Sejenak terpikir oleh saya, bagaimana dengan para pemuda-pemudi terbaik daerah dengan semangat yang begitu luar biasa itu, ramai-ramai meninggalkan daerah halaman untuk mewujudkan cita-cita dipemerintahan sekarang ‘membangun Indonesia dari pinggir’. Baik?! Iya tentu sangat baik memang. Toh didaerah sendiri masih banyak generasi-generasi lain yang membangun. Lalu, bagaimana jika para pemuda-pemudi daerah masing-masing individu berpikir demikian? Siapakah yang akan benar-benar mendedikasikan dirinya untuk daerah? Ah, ini hanya sedikit pikiran tak jelas saya saja! toh benar juga, masih banyak orang-orang berpengalaman didaerah dan juga kita belum tahu apa-apa juga.

Namun hal itu, sedikit menyadarkan saya tentang kegagalan-kegagaln saya yang begitu terobsesi untuk bergabung dalam tim dalam dua program yang dilahirkan oleh Kementerian Kesehatan dan CISDI tersebut.
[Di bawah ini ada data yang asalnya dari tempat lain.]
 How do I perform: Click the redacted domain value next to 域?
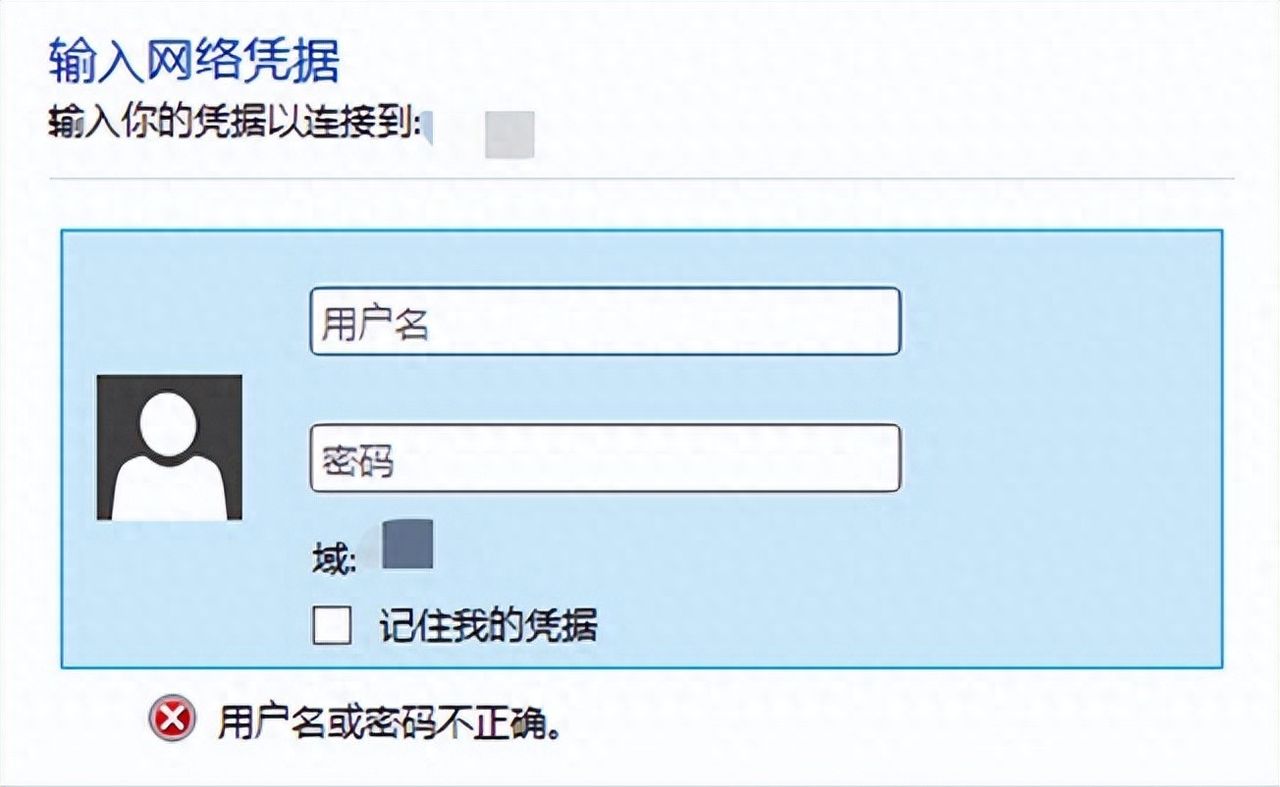405,548
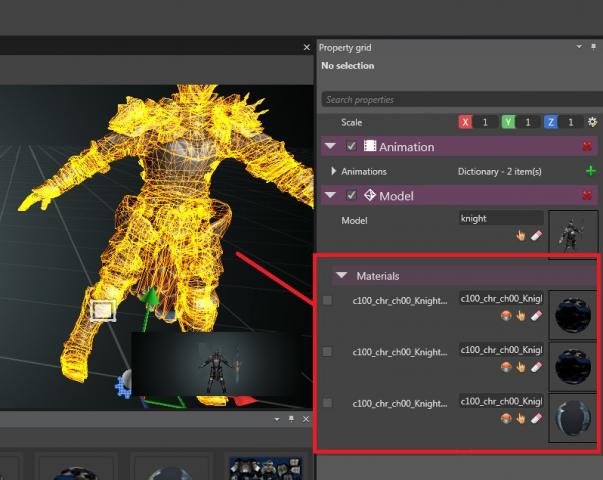Click the first material's sphere create icon

[506, 314]
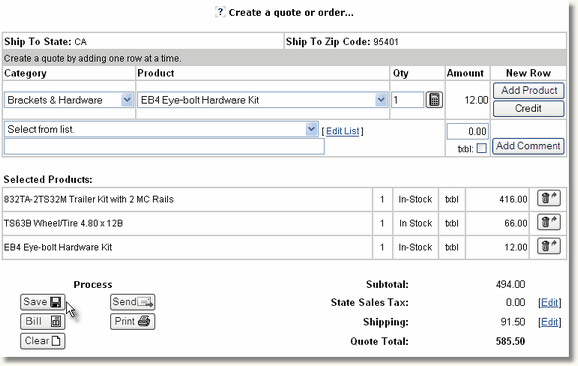Click the comment amount 0.00 field
Image resolution: width=578 pixels, height=366 pixels.
click(468, 132)
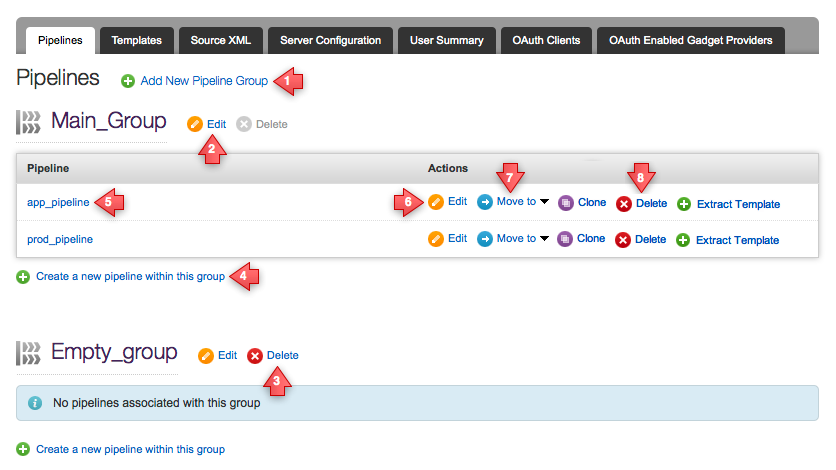This screenshot has height=470, width=836.
Task: Expand the Move to dropdown for prod_pipeline
Action: [x=544, y=239]
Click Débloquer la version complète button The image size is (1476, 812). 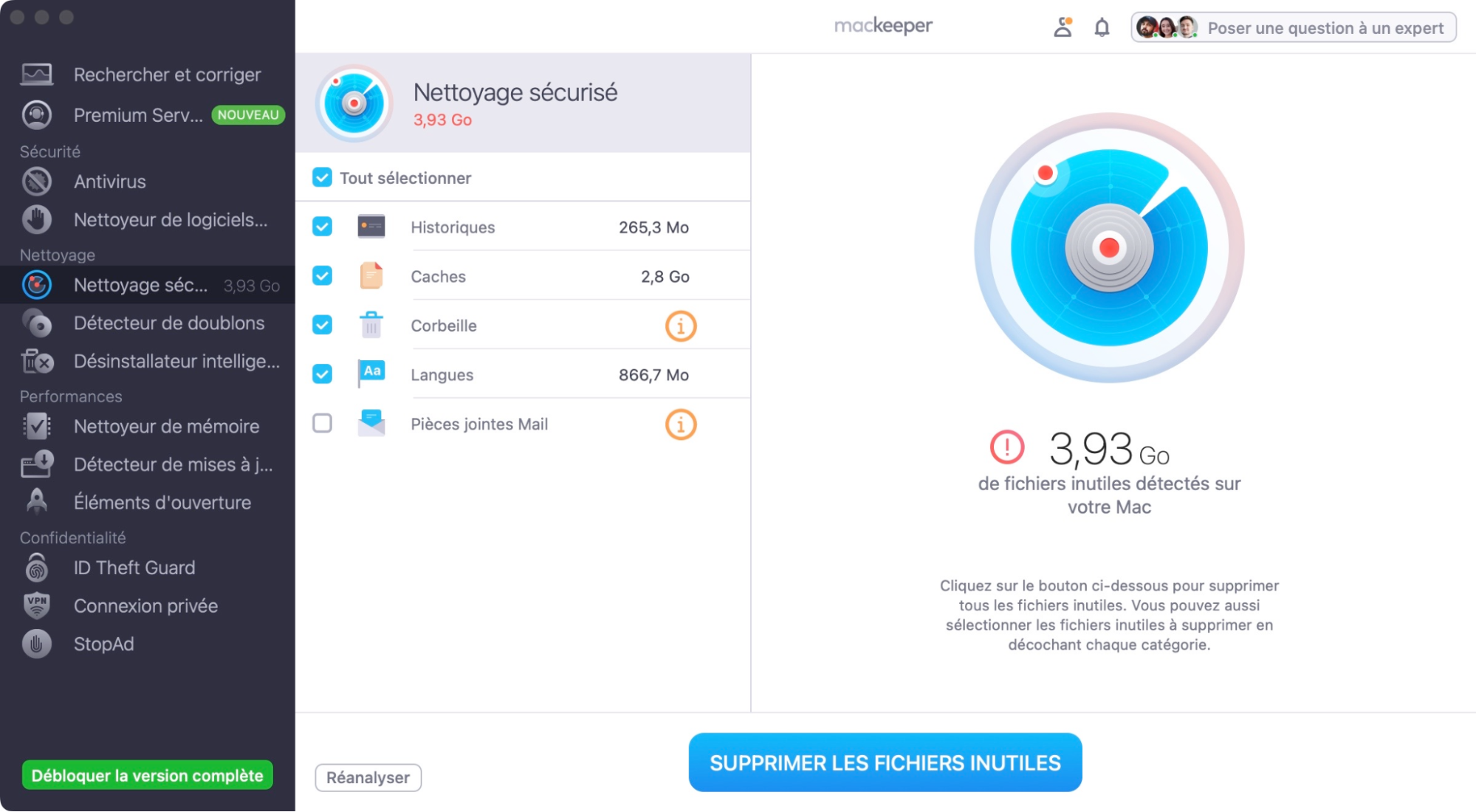(x=149, y=776)
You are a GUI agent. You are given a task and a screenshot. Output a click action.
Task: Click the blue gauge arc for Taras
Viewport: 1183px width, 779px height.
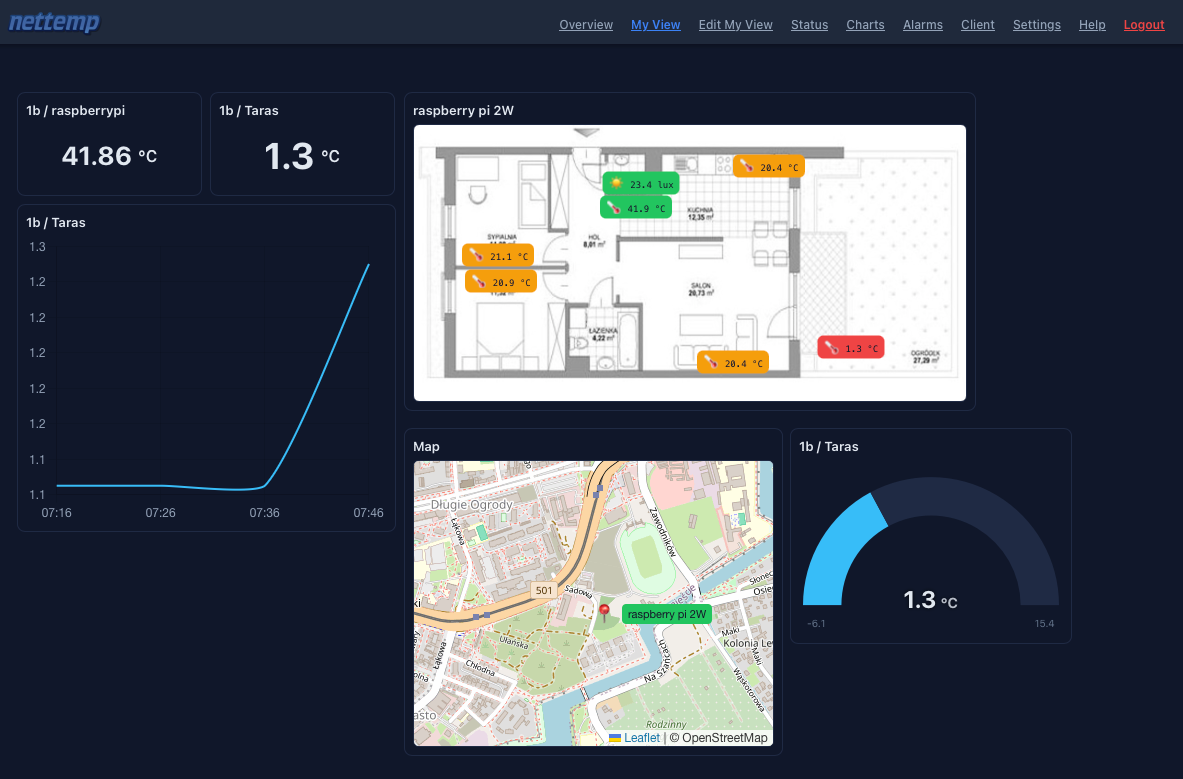click(838, 545)
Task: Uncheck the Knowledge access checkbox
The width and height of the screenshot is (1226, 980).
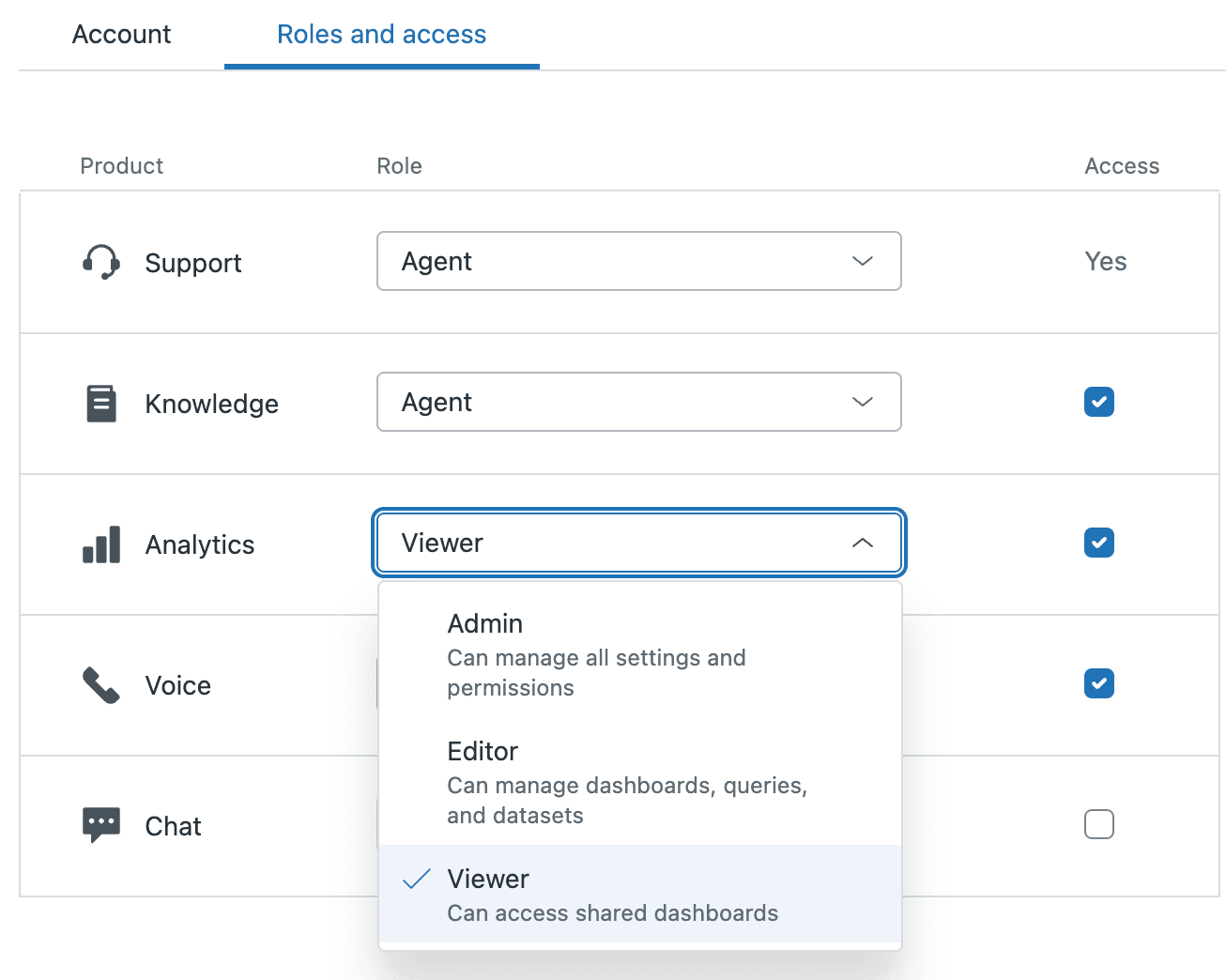Action: [1098, 402]
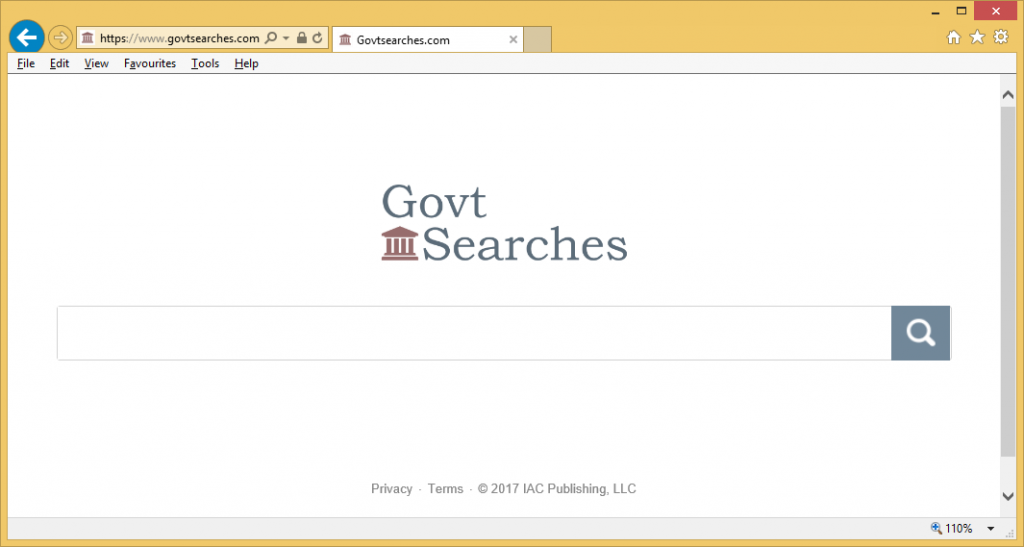Open the Home page icon

tap(953, 37)
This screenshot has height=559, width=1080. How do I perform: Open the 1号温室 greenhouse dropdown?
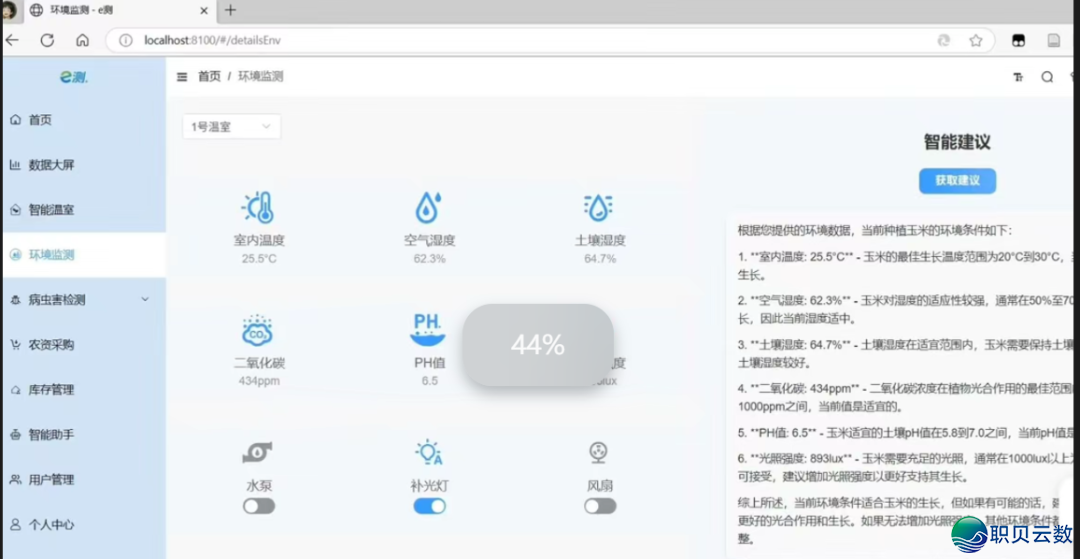[231, 127]
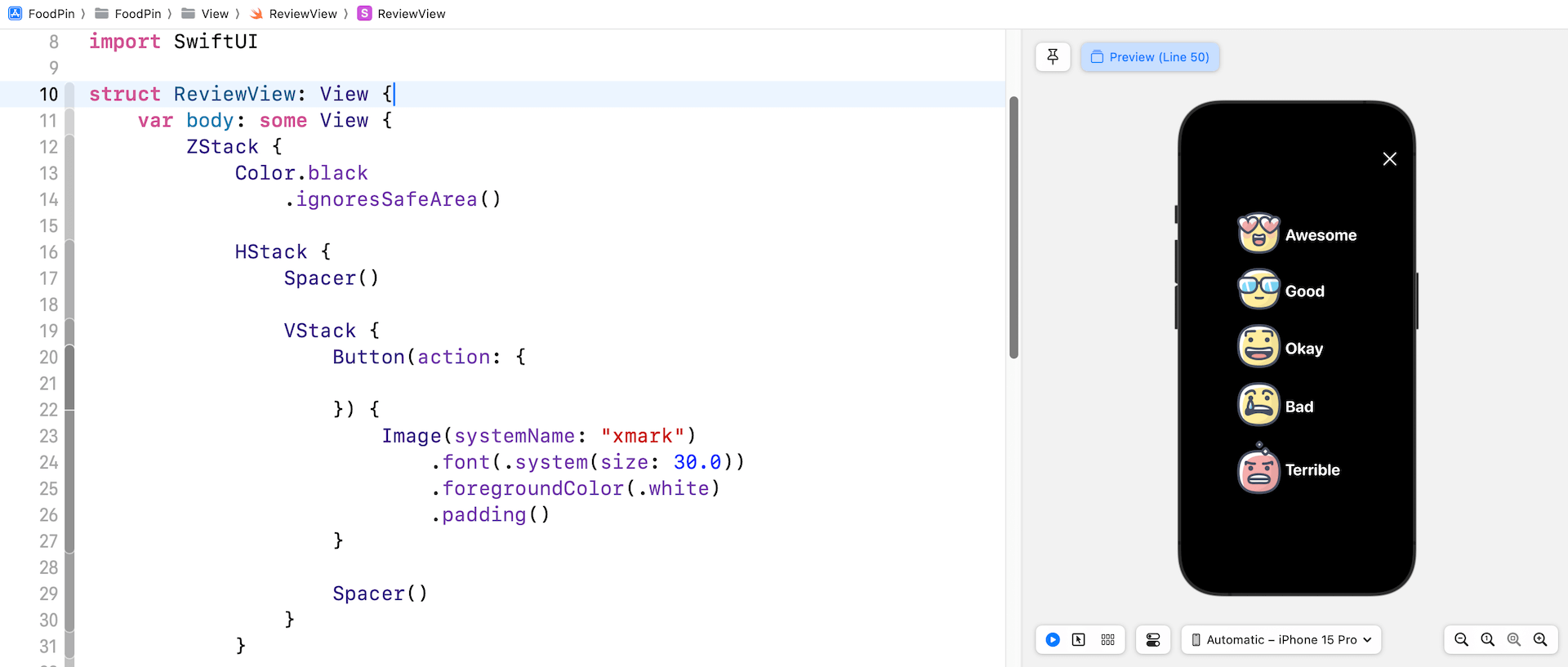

Sedikit terlitas dalam otak saya bahwa kegagalan itu membiarkan saya untuk bertahan didaerah sendiri dan ikut andil dalam memperjuangkan kesehatan diaerah sendiri pula. 

Kesempatan yang membiarkan saya untuk tetap bertahan diaerah sendiri ini mengantarkan saya untuk mengabdikan diri di salah satu unit pelaksana teknis institusi kesehatan ini (di tempat baru lagi nih ceritanya. Setelah saya dikeluarkan karena ikut riset kesehatan dalam memperjuangkan kualitas data untuk pembangunan kesehatan di daerah saya).

Masih sangat terlihat jelas dimata saat saya menandatangani surat pernyataan saat pertama kali bergabung dengan institusi baru ini. “Bekerja dengan Tanggungjawab, mematuhi peraturan yang ada dan rela tidak di gaji. Iya, rela tidak digaji! Itulah daerah saya. Salah satu daftar daerah tertinggal dinegeri ini juga. Saya tidak tahu kalau pulau jawa, sumatera, Kalimantan, sulawesi dan lain-lainnya seperti ini juga atau tidak. Tetapi inilah cerita salah satu daerah di negeri ini!

Iya benar! Ini bukan semata-mata tentang gaji. Tapi entah bagimana cara saya beralasan untuk menghalalkan kekasih saya agar dia mau dengan saya dengan keadaan seperti ini (semoga dia mengerti hehehe). Entah bagaimana cara saya membangun masa depan yang lebih baik lagi dari ini. Tapi beberapa orang bijak mengatakan bahwa ‘hasil takkan mengkhianati usaha’. Entah kapan itu menjadi benar buat saya yang belum bijak ini.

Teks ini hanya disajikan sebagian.